Между тем, по-другому не только можно, но и нужно. Из десятков устойчивых демократий, которые применяют чисто пропорциональную систему, лишь в двух – Израиле и Нидерландах – существуют системы вроде российской. Это – сравнительно маленькие страны, в которых население отличается высокой степенью однородности по территориям. В подавляющем большинстве стран такие условия отсутствуют: есть территориальные сообщества граждан с общими интересами, которые должны быть отражены в парламенте. Пропорциональная система, на самом деле, этому не препятствует. Но для этого она должна применяться в округах сравнительно малой величины (т. е. с небольшим количеством избираемых депутатов), которые, как правило, создаются на основе имеющегося административного деления. Именно так пропорциональное представительство устроено даже в унитарных государствах – например, во всех странах Скандинавии. А в федерациях, от Австрии до Бразилии, иначе просто не бывает, потому что сама идея федерализма предполагает наличие важных территориальных интересов.
Когда в 1993 г. создавалось новое российское законодательство о выборах, то образцом для него послужило немецкое. Образец во многих отношениях исказили, но некоторые основные подходы остались. К их числу как раз и принадлежат выборы всех депутатов-списочников в общенациональном округе. Но почувствуйте разницу. Немецкая избирательная система – смешанная. Как и в России до 2003 г., представительство местных сообществ там обеспечивается за счет одномандатных округов. Поэтому и нет нужды в том, чтобы пропорциональных округов было много. Каждый избиратель знает, что интересы его местного сообщества представляет вполне определенный одномандатник, а списочники нужны для того, чтобы представлять идеологические предпочтения, которые не зависят от территории. Какой депутат – одномандатник или списочник – пользуется в Германии большим уважением сограждан? Тут и думать нечего. Конечно, одномандатник. Потому что сам прошел через выборы – не партия провела. Потому что местный.

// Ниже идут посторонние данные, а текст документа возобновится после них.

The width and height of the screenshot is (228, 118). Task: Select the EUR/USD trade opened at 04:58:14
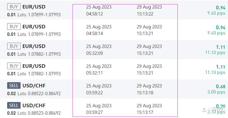click(x=114, y=30)
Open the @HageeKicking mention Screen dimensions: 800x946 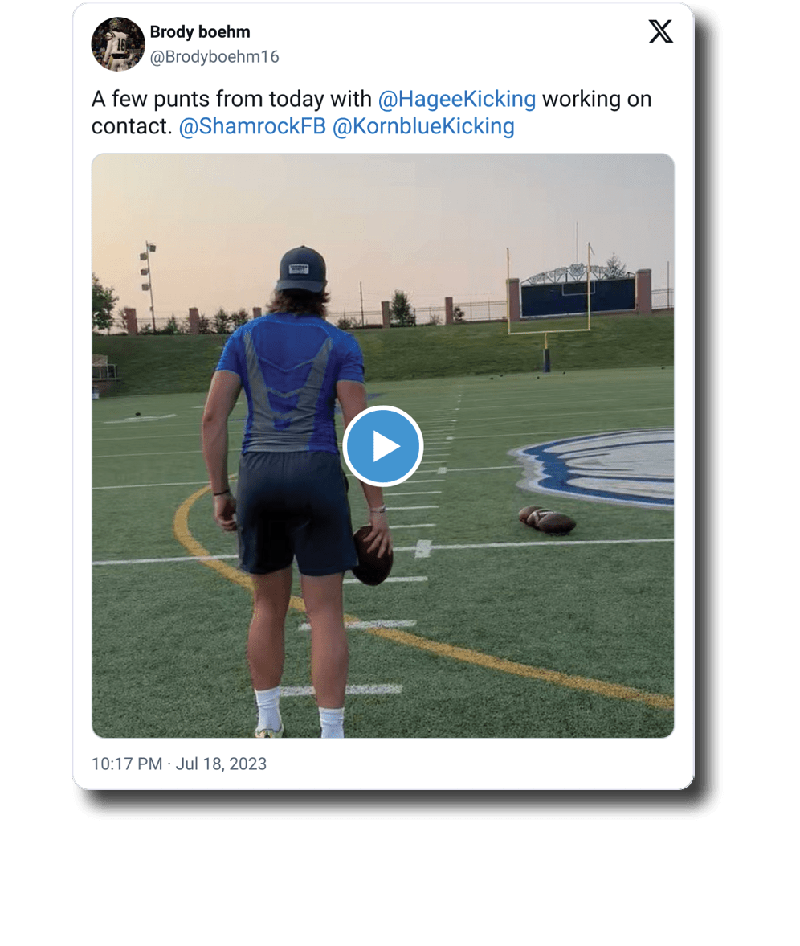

В России, как мы знаем от социологов, депутатов вообще никто не уважает, кроме, разве что, коллег и родственников. И причина тому – не особая психология русского народа, а то, что мы этих людей, как правило, знать незнаем. За кого голосовал человек, который в 2007 г. поставил галочку напротив названия «Единая Россия» в избирательном бюллетене? Сам-то он, положим, думал, что за «национального лидера» и его загадочный «план». Прошли годы. «Национальный лидер» по-прежнему на месте. В Думе его нет, да он, естественно, туда и не собирался. Но думские места не пустуют. Потому что, вопреки сказкам о «национальном лидере», в действительности голос был отдан за общероссийский список «Единой России», в котором числилось, ни много ни мало, 586 молодцев, не всегда добрых, и девиц, необязательно красных. Некоторые (как правило, наиболее известные, вроде губернаторов) тоже отказались от мандатов, но другие (как правило, какие-то совершенно никому неизвестные чиновники и топ-менеджеры) нет. Кому-то из них и ушел голос. Если это не мошенничество, то что?
Но эта нелепая ситуация вовсе не является следствием пропорциональной системы как таковой. Это – тараканы. Правильная пропорциональная система вывела бы их без особых проблем.
21. Заградительный барьер
С точки зрения Владимира Чурова и других профессиональных пропагандистов, российская избирательная система – белоснежно белая и чистая, и если она чем-то отличается от других, то только в лучшую сторону. Я уже написал о том, что сама идея избирать 450 человек в едином округе – это откровенное издевательство над здравым смыслом, пропорциональная система с тараканами. Но настоящий тараканище – это семипроцентный барьер, который нужно преодолеть, чтобы получить право доступа к распределению мандатов. Если партия, которая набрала порядка семи миллионов голосов, может остаться без единого мандата, то зачем вообще нужна пропорциональная система, задача которой состоит именно в адекватном отражении общественных настроений? Мы уже знаем, зачем. А сегодня разберемся и с реальным значением барьера. Но для начала – любимый аргумент пропагандистов: во всем мире есть барьеры, и ничего.